If we would never judge teachers based on absolute performance, why are we judging schools that way? Why does virtually every school/district rating system place some emphasis – often the primary emphasis – on absolute performance?

The response to this question typically goes something like this: We need absolute performance measures (also called status measures) in accountability systems in order to set high expectations or standards for schools. This strikes me as a non-sequitur. High expectations are great, but the measures reflecting those expectations still have to be valid.

The bedrock principle of accountability is to hold people and institutions responsible for outcomes they can control. Within an accountability system, rating systems have to measure whether schools and districts are doing a good job controlling what they can control – in a test-based context, that means providing high-quality instruction to their students.

Do absolute performance measures, such as simple proficiency rates or average scores, do this?

Here’s one way to think about it (mentioned briefly in our last post): Roughly speaking, in addition to the inevitable measurement error, a school’s absolute performance level reflects a combination of two factors:

  1. Students' performance levels upon entry into the school;
  2. Their improvement while attending the school.
Schools cannot control the former (which students they serve). It varies widely, and schools only serve students for a few years at most. They can, however, control the latter (whether students improve while enrolled).

So, why not just use the latter – growth – directly? Why would we hold schools accountable for an outcome that is largely out of their hands, when we have the option of isolating (at least approximately) the portion that they actually can control?

This is less a matter of fairness than one of good policy. The most effective schools – those that, year after year, produce large testing gains among their students – might be closed or subject to punishments simply because they happen to serve students who were lower-scoring upon entry. And, making things worse, they’re unlikely to be replaced by a superior alternative. That’s a poor outcome, and it cuts both ways: Schools that provide poor instruction to their students may be given a pass because their students were higher-scoring from the outset.

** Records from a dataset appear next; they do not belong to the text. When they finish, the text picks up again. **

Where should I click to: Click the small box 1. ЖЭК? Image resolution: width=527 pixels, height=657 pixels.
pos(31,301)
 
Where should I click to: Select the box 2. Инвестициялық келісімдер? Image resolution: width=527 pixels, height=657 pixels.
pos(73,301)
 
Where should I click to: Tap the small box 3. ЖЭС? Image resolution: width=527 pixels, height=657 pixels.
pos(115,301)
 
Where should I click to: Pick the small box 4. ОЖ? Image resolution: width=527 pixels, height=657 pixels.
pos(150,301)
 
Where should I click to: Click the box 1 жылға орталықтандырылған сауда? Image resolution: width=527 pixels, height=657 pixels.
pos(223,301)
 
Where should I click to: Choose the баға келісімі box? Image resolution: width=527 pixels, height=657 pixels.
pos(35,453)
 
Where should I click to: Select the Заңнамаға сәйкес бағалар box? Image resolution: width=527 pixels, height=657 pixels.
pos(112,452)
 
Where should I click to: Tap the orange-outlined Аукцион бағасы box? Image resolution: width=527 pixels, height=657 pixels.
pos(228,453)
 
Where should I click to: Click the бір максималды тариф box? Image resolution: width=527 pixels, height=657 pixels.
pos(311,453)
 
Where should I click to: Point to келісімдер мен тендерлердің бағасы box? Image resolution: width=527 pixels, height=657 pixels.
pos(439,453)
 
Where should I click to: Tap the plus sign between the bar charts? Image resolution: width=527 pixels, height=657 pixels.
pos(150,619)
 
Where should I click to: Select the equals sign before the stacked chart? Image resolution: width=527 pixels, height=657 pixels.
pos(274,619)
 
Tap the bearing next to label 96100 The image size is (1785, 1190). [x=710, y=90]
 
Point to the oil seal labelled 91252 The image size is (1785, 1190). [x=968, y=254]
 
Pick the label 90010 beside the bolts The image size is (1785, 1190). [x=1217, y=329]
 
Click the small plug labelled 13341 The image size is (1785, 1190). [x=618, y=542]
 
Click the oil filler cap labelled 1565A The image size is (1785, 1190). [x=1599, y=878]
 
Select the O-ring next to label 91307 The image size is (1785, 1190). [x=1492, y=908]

Yet that’s exactly what almost all of these school rating systems are doing. It would be one thing if absolute performance measures counted for only a very small proportion of school ratings (though I personally would still question it). But, with relatively few exceptions, some form of average scores or rates are at least a major, and often the primary, component.*

If we’re going to use testing data to gauge whether schools provide high-quality instruction, the proper way to do so is to use growth measures. Granted, isolating school effects is more difficult, and even the best growth measures are not without drawbacks – e.g., they are imprecise and unstable over time. However, done correctly – using high-quality models and, even better, multiple years of data on a rolling basis – the measures can provide some signal of schools’ test-based effectiveness, overall and perhaps by subgroup as well.

Ratings systems that use these estimates combined with non-test measures (e.g., surveys) can help assess what we need them to assess – the quality of education schools provide. And they can do so in a manner that reflects high expectations for improvement. This is what we do for teachers, and the same should go for schools.

One final, very important note: This does not mean absolute performance measures are useless for school-based policy. Far from it. For example, they should be used to direct resources or (non-punitive) interventions at the schools with relatively low scores. In these instances, the scores are interpreted properly – as measures of student, not school performance – and the manner in which they’re used reflects the fact that individual schools have limited control over the students they serve, but that we as a nation have a responsibility to see that the students attending those schools are given the opportunity to achieve at the highest levels, regardless of their backgrounds.**

- Matt Di Carlo


* It's worth noting that the same basic argument applies to other measures one finds in many states' rating systems, even though, on the surface, they do not appear to be absolute performance metrics in the "traditional" sense. In a couple of cases, growth measures are so poorly constructed that they are heavily biased by absolute performance (see here, for instance). In addition, a bunch of states are rating schools based in part on the size of their race- and income-based achievement gaps. As is the case with average scores across all students, these gaps reflect the distribution of students across schools. The alternative - one that maintains the laudable focus on subgroups - would be to overweight growth estimates for certain sub-samples (e.g., free/reduced lunch-eligible students).

** I have also pointed out previously that absolute performance measures might be useful in assessing schools outside of a formal state accountability system. For example, average scores or rates might help parents choose schools precisely because they reflect student performance - parents have an interest in their children attending schools with higher-performing peers.